Acht uur extra: een wereld van verschil
Ik ben in Costa Rica nooit later dan klokslag zeven uit mijn bed gestruikeld. Meestal was ik al tussen vijf en zes uit de veren, en een enkele keer zelfs om half vijf. Woehoe! Dat vroege opstaan heeft namelijk het voordeel dat je een prachtige, lange morgen voor de boeg hebt – niet onbelangrijk tijdens het regenseizoen, met zijn gruwelijke onweders in de namiddag. Dat je het tropische strand met niemand moet delen – al valt dat aan de Caraïbische kust ook de rest van de dag nogal mee. Én! dat je niet onaangenaam verrast wordt door brulapen op amper tien meter van je bed – serieus! (Volgens mij gilde ik nog net iets harder dan die rotbeesten.)
Salsa-vuilniswagen
Het was amper dag drie, dus blijven slapen na vijf uur ’s morgens lukte nog niet. Behalve voor de pubers.

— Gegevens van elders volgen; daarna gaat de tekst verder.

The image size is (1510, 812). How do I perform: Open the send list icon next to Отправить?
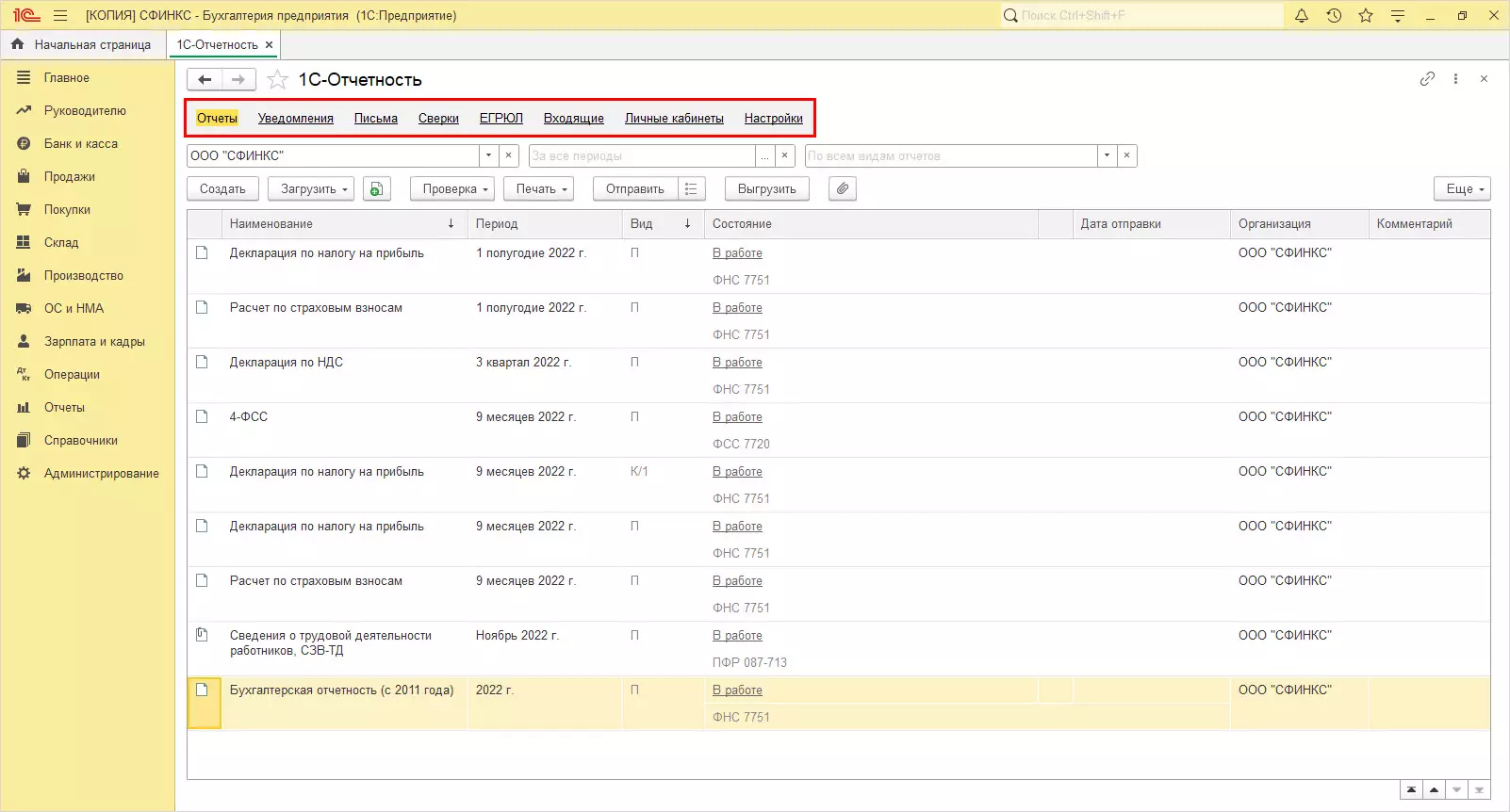coord(691,189)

Die slapen immers losweg door eender welke jetlag heen. Ondertussen maakten de Echtgenoot en ik van de gelegenheid gebruik om Cañas te verkennen. Het licht was prima om te fotograferen, de duiven die je normaal gezien van op elke elektriciteitskabel belagen sliepen nog en we werden achtereenvolgens getrakteerd op een muzikale vuilniswagen, (kanon)schoten en een rijdend orkest. (Een en ander had misschien iets te maken met het Onafhankelijkheidsfeest in Guanacaste, maar ik hou het erop dat de Tico’s gewoon een erg vrolijk volk zijn.)
En toen sloeg de klok zes uur en kon de dag beginnen.